Repeating a simple blues refrain — “It’s all right baby, baby it’s all right” — over and over with varied rhythmic patterns, Blanding and Marsalis turned the phrases into an alluring song.

Opposition and competition as well as harmony are tools of a jazz musician, noted Marsalis. Demonstrating the challenges of responding to fellow players and their quicksilver changes in key or rhythm, Blanding recited a single sentence rapidly while switching among five different languages. His feat earned a huge ovation.

Showing what happens when players fail to listen or respond to one another, Jackson let Nimmer open a lyrical keyboard version of the Billy Strayhorn classic, “Take the A Train,” and then plowed over it by beating a different rhythmic pattern and faster pace on his drums.

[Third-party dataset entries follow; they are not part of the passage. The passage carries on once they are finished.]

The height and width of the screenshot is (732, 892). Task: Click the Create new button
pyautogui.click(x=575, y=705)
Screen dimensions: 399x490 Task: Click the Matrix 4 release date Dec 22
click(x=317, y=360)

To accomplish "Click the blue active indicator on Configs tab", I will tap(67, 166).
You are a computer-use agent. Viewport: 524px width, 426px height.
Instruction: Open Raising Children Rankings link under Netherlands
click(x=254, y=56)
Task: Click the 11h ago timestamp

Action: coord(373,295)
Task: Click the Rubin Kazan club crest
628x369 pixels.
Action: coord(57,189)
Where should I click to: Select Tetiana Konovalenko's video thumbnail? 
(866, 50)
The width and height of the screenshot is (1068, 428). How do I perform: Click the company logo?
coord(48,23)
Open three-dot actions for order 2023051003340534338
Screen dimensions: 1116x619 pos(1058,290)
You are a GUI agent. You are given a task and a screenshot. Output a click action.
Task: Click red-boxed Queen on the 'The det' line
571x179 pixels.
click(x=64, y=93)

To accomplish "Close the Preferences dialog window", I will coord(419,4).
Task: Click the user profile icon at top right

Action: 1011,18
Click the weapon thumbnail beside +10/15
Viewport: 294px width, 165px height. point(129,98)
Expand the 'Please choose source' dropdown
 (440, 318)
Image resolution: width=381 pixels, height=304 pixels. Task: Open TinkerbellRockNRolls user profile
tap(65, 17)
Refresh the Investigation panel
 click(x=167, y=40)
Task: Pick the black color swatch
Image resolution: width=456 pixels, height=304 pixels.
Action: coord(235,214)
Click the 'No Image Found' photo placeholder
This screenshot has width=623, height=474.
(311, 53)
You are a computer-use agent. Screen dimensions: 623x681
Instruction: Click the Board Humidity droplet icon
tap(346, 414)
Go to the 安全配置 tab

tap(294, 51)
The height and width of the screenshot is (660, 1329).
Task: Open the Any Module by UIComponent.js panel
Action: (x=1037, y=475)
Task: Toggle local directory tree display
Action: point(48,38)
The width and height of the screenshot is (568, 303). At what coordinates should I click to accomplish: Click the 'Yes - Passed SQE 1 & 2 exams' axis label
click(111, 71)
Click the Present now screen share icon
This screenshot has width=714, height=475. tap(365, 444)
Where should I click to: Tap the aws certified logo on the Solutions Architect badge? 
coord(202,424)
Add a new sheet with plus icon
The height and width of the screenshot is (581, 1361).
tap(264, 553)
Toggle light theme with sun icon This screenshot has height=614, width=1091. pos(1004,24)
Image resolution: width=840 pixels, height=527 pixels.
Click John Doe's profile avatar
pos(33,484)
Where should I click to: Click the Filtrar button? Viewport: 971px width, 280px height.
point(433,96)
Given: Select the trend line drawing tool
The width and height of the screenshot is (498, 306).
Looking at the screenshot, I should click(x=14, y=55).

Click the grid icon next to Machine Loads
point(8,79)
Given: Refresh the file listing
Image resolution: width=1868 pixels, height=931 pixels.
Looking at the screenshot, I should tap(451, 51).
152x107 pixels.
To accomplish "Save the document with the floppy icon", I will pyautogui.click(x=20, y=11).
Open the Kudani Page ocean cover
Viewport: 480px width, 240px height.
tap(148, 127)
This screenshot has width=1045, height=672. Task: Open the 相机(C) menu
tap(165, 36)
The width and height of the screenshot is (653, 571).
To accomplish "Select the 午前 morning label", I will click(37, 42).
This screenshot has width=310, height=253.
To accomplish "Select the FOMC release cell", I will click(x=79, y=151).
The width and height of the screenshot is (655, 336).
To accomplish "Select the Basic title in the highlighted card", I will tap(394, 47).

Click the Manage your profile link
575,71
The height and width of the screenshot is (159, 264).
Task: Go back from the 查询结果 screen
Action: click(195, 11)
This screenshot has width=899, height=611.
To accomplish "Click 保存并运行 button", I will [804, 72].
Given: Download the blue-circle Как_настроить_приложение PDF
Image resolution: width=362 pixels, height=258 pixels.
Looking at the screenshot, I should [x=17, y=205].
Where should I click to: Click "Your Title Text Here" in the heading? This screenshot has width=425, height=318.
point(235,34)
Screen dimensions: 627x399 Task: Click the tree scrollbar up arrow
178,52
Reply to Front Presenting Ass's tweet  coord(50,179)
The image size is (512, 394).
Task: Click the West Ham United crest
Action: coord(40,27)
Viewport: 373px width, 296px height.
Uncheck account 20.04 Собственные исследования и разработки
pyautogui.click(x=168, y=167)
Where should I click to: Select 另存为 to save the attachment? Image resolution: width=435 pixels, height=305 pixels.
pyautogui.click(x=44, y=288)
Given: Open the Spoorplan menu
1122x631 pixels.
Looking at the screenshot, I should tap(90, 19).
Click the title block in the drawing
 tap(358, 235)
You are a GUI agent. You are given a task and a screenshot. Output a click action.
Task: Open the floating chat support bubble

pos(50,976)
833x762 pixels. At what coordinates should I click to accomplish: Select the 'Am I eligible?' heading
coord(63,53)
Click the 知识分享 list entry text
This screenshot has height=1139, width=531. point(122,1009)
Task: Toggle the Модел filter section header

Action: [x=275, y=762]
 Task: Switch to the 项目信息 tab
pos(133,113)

“You can’t allow yourself to be more important than the music,” said Marsalis. Musicians achieve “a mutual agenda,” he added, by recognizing and appreciating “there’s a system here anyone can plug into, to create meaningful change through action.” Evoking the U.S. Constitution, Marsalis made it clear that the approach can apply to politics as well as jazz.

On Sunday, in a series of three two-hour sessions, Pulitzer Prize recipients in journalism and the arts considered power within the home, the nation and the world. Through performances, readings, talks and performances, they reflected on such topics as clergy sex abuse, domestic violence, Ferguson, the Pentagon Papers, Watergate, state-sponsored oppression and the rise of stateless terrorists like ISIS and al-Qaeda.

Sessions combined journalists’ perspectives with artists’ voices, including a video interview with “Hamilton” writer and star Lin-Manuel Miranda and a reading by Junot Díaz from his debut novel, “The Brief Wondrous Life of Oscar Wao.” Playwright Lynn Nottage introduced a scene from “Ruined,” her play about women in the Congo enduring the ravages of civil war.

Sunday evening, the centennial concluded with a performance of “On the Transmigration of Souls.” Adams, its composer, has described the work as a “memory space” that, like a cathedral, offers a meeting place for souls living and dead. Performing the 30-minute concert were the Harvard-Radcliffe Orchestra, conducted by Federico Cortese; the Tanglewood Festival Chorus, with guest conductor Lidiya Yankovskaya; and a youth choir, Voices Boston, led by its artistic director, Steven Lipsitt. 

As the work began, the performers stood in silence. Then a recording recited names of victims against a distant sound of sirens and running feet. The choir and orchestra slowly joined in, the voices of the adults intertwined with the children’s choir, standing to the right of the stage. Building to a crescendo of crushing fury, with Cortese whipping his baton as if summoning ocean waves, the orchestra then yielded to the chorales, who sang phrases drawn from New York Times tributes and signs posted by victims’ loved ones near Ground Zero. Simple words like “She had a voice like an angel,” “Remember” and “Brother” rose like shards of cherished valuables found in rubble.

The Pulitzer celebration reminded its audience that, no less than journalists, artists, too, illuminate what matters.